I know about apply, but I'm not sure how to write it so that it works for embedded for loops with if statements and so forth. It gets messy. I am a novice so if you can show me how to properly rewrite the following efficiently it should help a lot.

This is an example of what the dataframe inFile() should look like. In the code below I subset on the dataframe so that rows are between two dates, abs_start and abs_end (you'll notice the CSV has a dates column). I then am trying bin the rows into bins that are input$binning seconds long.

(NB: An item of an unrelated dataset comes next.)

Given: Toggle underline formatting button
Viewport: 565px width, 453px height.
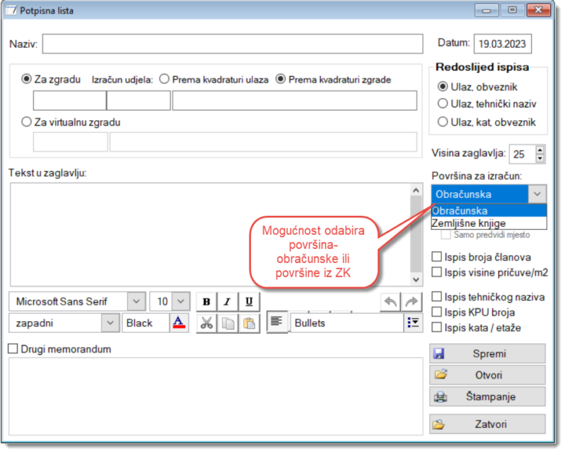Looking at the screenshot, I should coord(249,301).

I simply iterate through all the dates and for each date I iterate through all the bins until I find the one that a particular row belongs to. Then I add this bin's number to a list. After doing this for all rows in the dataframe I add the list as a new column to the data.frame as it now specifies which bin each row belongs to.

This is slow though. The user specifies the bin length and then I want the histrogram to automatically update (using R Shiny framework). How can I speed it up?

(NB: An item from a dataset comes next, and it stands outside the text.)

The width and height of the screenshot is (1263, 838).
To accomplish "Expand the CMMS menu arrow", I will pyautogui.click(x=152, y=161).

  # Subset between start and end with bin column and selected mice
  subsetTable<-reactive({
    subsetMice<-inFile()[inFile()[,TAG_COL]%in%input$tagChooser,]

    abs_start <- strptime(input$abs_start,"%Y-%m-%d %H:%M:%S",tz='US/Pacific')
    abs_end <- strptime(input$abs_end,"%Y-%m-%d %H:%M:%S",tz='US/Pacific')

    if(is.null(subsetMice)||nrow(subsetMice)<=0){
      return()
    }

    # subset between abs_start and abs_end 
    convertedDates<-strptime(as.character(subsetMice[,DATE_COL]),"%Y-%m-%d %H:%M:%S",tz='US/Pacific')
    inF<-subsetMice[convertedDates>abs_start&convertedDates<abs_end,]
    convertedDates<-convertedDates[convertedDates>abs_start&convertedDates<abs_end]

    bins<-seq(abs_start,abs_end,by=as.integer(input$binning))
    bin_no<-length(bins)

    bin_nos<-c(NULL)
    bin_starts<-c(NULL)
    for(i in 1:length(convertedDates)){
     for(j in 1:length(bins)){
        # Check if at right bin
        if(!is.na(bins[j+1])){
          if(bins[j]<=convertedDates[i]&&convertedDates[i]<bins[j+1]){
            bin_nos[i] <- j
            bin_starts[i] <- bins[j]
            break
          }
        }
       else{
         stopifnot(bins[j]<=convertedDates[i])
         bin_nos[i] <- j
         bin_starts[i] <- bins[j]
       }
      }
    }
    cbind(inF,bin_starts,bin_nos) 
    })

Answer 1

Within the algorithm you post you can take advantage of a few features:

1. if(bins[j]<=convertedDates[i]&&convertedDates[i]<bins[j+1]) - as you check the bins in order there is no need to check that the previous bin.

As explanation say if j is 5 then you check bins[5]<=convertedDates[i]&&convertedDates[i]<bins[6] But in the next step j is 6 and you check. bins[6]<=convertedDates[i]&&convertedDates[i]<bins[7]

So you twice compare with bins[6] - if you think about it you only reach j=6 if bins[6]<=convertedDates[i]. So no need to check that again.

2. if you would sort the convertedDates before the comparison you can use that you can start the search of bins by the last found bin - instead of the first.

3. actually there is no need to loop over all bins - instead if you calculate (convertedDates - absStart) %/% input$binning it should tell you exactly which bin the date belongs.

4. it may also help slightly if you preallocate the output lists as shown here.

It might also help to read the source code of the hist function and see what "tricks" they use there.